> [Task prompt] In the listing below, find the line holding "Click the Copy icon in toolbar" and the line holding "EDIT to modify". Write out those two lines and all lines between, exactly, and nothing more.

> [Data listing]
BEGIN

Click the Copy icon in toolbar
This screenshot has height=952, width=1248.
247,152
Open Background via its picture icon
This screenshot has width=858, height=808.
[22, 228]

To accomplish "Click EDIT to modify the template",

END
BEGIN

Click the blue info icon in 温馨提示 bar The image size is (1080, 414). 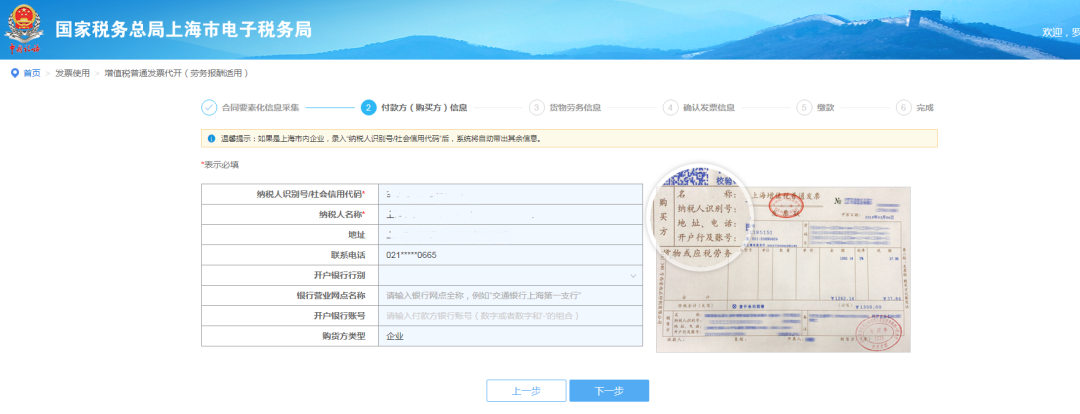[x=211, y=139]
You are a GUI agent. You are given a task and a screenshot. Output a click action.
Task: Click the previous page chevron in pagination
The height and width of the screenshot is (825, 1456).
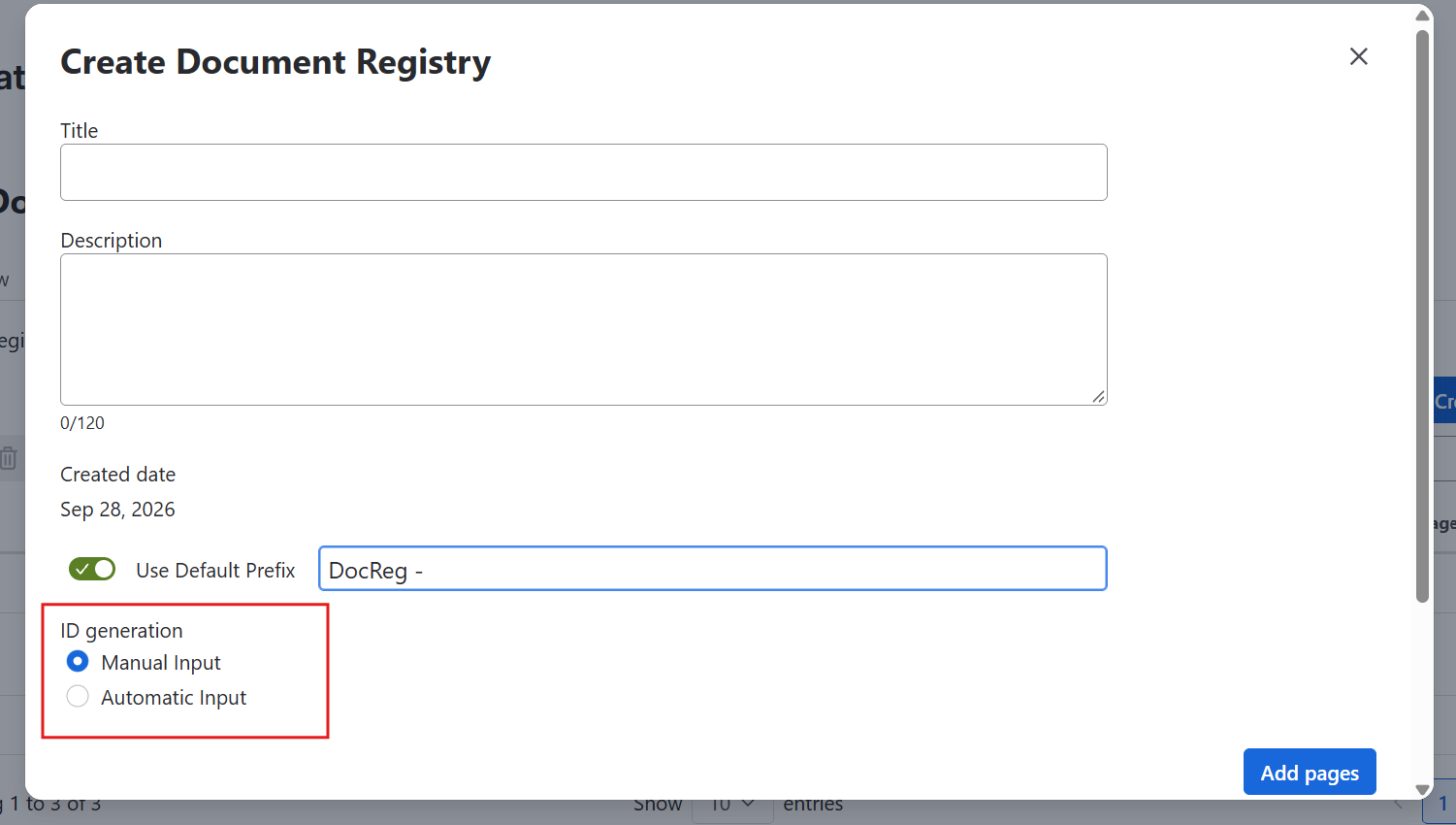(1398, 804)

END

> [Your solution]
Click the Copy icon in toolbar
This screenshot has height=952, width=1248.
247,152
Open Background via its picture icon
This screenshot has width=858, height=808.
[22, 228]

To accomplish "Click EDIT to modify the template",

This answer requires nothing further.